El FMI advierte a Europa: la crisis de suministros podría extenderse a 2023 y contagiar a la inflación

Kristalina Georgieva, directora gerente del FMI
Kristalina Georgieva, directora gerente del FMI

La crisis de suministros seguirá siendo un problema para Europa hasta 2023. El Fondo Monetario Internacional ha advertido de que  "las interrupciones del suministro podrían durar más, posiblemente hasta 2023".

Este aviso es importante porque son precisamente los cuellos de botella los que explican la escalada inflacionaria de los últimos meses. El aviso del FMI, por tanto, esconde una segunda derivada: la inflación continuará siendo alta durante 2022.

"Estimamos que los choques de oferta pueden explicar alrededor de la mitad del aumento en la inflación de los precios de los bienes manufacturados. El resto se explica principalmente por una mayor demanda", señala el documento publicado por el organismo.

Los problemas logísticos y la falta de microchips, entre otros bienes clave, están frenando en seco la fabricación de muchos productos. 

Los fabricantes se enfrentan desde hace meses a un encarecimiento de los costes de producción y, sin los suministros necesarios para fabricar más, están vendiendo por debajo de su capacidad. Al mismo tiempo, la demanda no deja de aumentar. Un cóctel letal que lleva al aumento de los precios finales de los productos.

"Estimamos que el PIB habría sido alrededor de un 2% más alto, lo que equivale al crecimiento de aproximadamente un año en tiempos normales previos a la pandemia para muchas economías europeas", señala la directora gerente del FMI, Kristalina Georgieva.

Ante esta situación de incertidumbre, el desafío para los bancos centrales es respaldar la recuperación sin permitir que se arraigue una alta inflación.

El Banco Central Europeo se enfrenta ahora al reto de contener una inflación desbocada que, en el caso de España, supera el 6%, una tasa no vista desde principios de los años 90, hace 30 años.

Para detener este círculo vicioso, el BCE tendría que subir los tipos de interés, y esto sería como echar el freno de mano en la economía en un momento crítico para la recuperación. 

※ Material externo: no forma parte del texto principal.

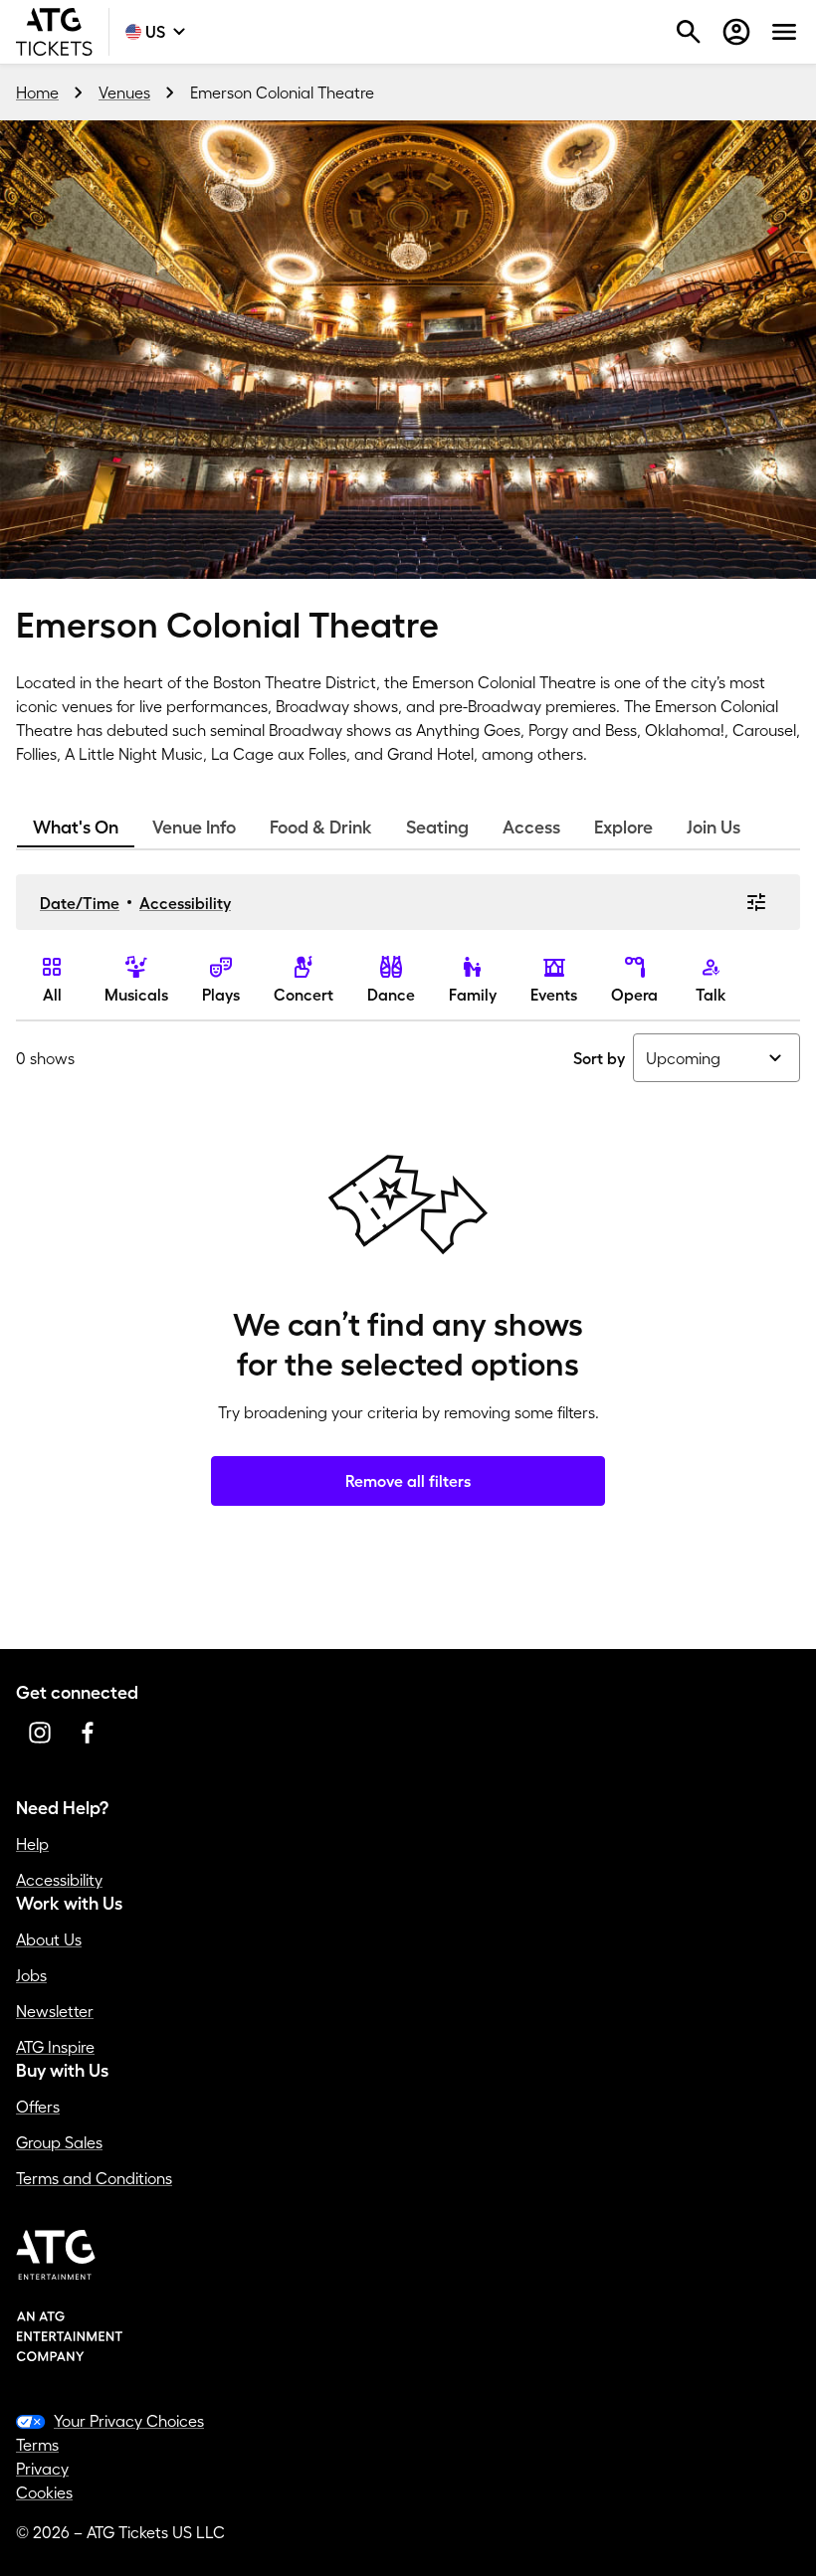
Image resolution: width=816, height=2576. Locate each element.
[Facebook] (87, 1732)
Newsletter (55, 2011)
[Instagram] (40, 1732)
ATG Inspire (55, 2047)
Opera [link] (634, 995)
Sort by (599, 1058)
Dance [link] (391, 995)
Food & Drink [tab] (321, 827)
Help (32, 1844)
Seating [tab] (437, 827)
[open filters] (756, 902)
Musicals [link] (136, 995)
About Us (49, 1939)
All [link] (52, 995)
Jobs (31, 1975)
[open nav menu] (784, 32)
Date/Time (79, 903)
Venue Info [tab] (194, 827)
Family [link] (473, 995)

Es el gran error de la última crisis, que ahora el BCE se cuida de volver a cometer. En 2008 el presidente del BCE, Jean-Claude Trichet, subió tipos de interés demasiado pronto, y esto cercenó el consumo y enfrió las economías europeas.

Mantener estables las expectativas de inflación a mediano plazo a pesar de los impulsos transitorios de la inflación, incluso debido a las interrupciones del suministro y al aumento de los precios de la energía, "es clave para gestionar esta disyuntiva", señala el FMI.

"El BCE ha decidido acertadamente mantener una postura monetaria acomodaticia hasta que se cumpla su objetivo de inflación a medio plazo", al tiempo que conserva su flexibilidad para ajustar el rumbo si la elevada inflación subyacente resulta ser más duradera de lo esperado, añade el documento.